Remove Ugly Wood Scratches

From Decorating Time here's a great tip to make old wood furniture look much better without the hassle of refinishing.

You can naturally repair wood scratches by mixing 3/4 cup of canola oil with a 1/4 cup vinegar. Rub the mixture onto the wood. Do not wipe off, the wood will absorb it.

Thanks to Decorating Time for their tip of the day.

Friday, January 17, 2014

When was the last time you cleaned your dryer vent?

Cleaning your dryer and dryer vent is not only a good thing to do to prevent fires, but is also a way to cut down on drying time and increase the dryer’s efficiency.

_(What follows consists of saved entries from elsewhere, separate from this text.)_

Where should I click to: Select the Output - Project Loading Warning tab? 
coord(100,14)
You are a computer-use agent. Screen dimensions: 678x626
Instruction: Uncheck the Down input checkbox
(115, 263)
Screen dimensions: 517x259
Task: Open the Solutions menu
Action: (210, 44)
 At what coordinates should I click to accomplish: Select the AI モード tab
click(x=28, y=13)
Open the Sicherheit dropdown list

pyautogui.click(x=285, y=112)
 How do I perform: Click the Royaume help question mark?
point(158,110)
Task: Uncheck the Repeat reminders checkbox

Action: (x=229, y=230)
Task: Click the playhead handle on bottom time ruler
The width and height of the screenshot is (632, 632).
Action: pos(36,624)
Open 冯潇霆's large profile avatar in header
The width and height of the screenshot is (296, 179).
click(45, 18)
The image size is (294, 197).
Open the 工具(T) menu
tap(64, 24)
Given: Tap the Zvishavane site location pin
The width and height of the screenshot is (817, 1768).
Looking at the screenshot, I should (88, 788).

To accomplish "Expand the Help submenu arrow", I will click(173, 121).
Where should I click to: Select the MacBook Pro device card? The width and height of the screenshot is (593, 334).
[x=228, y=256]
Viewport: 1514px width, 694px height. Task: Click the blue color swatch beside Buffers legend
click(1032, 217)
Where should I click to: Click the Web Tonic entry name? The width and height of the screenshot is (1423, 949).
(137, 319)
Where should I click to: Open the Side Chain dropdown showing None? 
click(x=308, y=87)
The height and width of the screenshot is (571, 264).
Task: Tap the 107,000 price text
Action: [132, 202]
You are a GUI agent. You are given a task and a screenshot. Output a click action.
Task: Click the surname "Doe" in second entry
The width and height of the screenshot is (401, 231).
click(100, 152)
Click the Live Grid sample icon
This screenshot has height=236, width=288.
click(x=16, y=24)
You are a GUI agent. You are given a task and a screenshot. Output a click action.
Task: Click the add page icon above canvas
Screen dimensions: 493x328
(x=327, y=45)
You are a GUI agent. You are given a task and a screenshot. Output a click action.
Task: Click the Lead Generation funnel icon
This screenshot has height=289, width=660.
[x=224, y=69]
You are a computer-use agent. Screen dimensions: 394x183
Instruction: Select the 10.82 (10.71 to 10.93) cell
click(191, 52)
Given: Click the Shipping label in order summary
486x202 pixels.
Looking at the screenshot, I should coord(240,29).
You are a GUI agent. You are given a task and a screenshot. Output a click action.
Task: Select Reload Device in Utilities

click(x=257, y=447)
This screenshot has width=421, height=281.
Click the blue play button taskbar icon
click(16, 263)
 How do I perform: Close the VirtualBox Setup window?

Besides hiring a professional to do the job, you can do-it-yourself with a vacuum or leaf blower and there are kits you can buy to help you do the job.

The ProClean Dryer Lint Removal Kit is one such product available that includes a 10’ dryer duct brush, 36” trap brush, and vacuum hose attachment for doing the job. One cautionary note from some, who have used this kit, is to only turn the brush in a clockwise motion or you might unscrew the brush and get it lodged in the dryer hose. This kit is available at Home Depot for under $30.00.

The Gardus LintEater kit (which Mitch demonstrates below)is bit more expensive, but contains a few extras including 12’ of flexible rods to go a bit further than the ProClean package and is available on-line at selling for around $65.00. There are cheaper Gardus LintEater kits, but clean a much short length of hose, so be sure to order the kit that is best for your hook up.

If you don’t want to spend $30 to $65 on a kit, here’s a tip that came to me from Brian Shaw at Lighthouse Inspecitions which he got from Hank The Handyman.

1. Disconnect the hose/pipe at both ends.

2. Cut a piece of string or twine to approximately three times the length of the hose.

3. Tie a rag or dryer sheet to the middle of the string.

4. Place the rag at one end of the vent hose, then while holding one end of the piece of string, use a vacuum if necessary to suck the rest of the string to the other end of the vent hose.

5. Now simply use the two ends of the string to pull the rag back and forth through the vent hose to dislodge the lint inside until no more comes out the end.

6. Pull all the string and the rag out of the vent hose, reattach the hose securely, test the system, then sit back and relax with another job well done behind you.

By the way, you might want to wear a face mask because no matter which do-it-yourself method you choose, it could be a dirty job.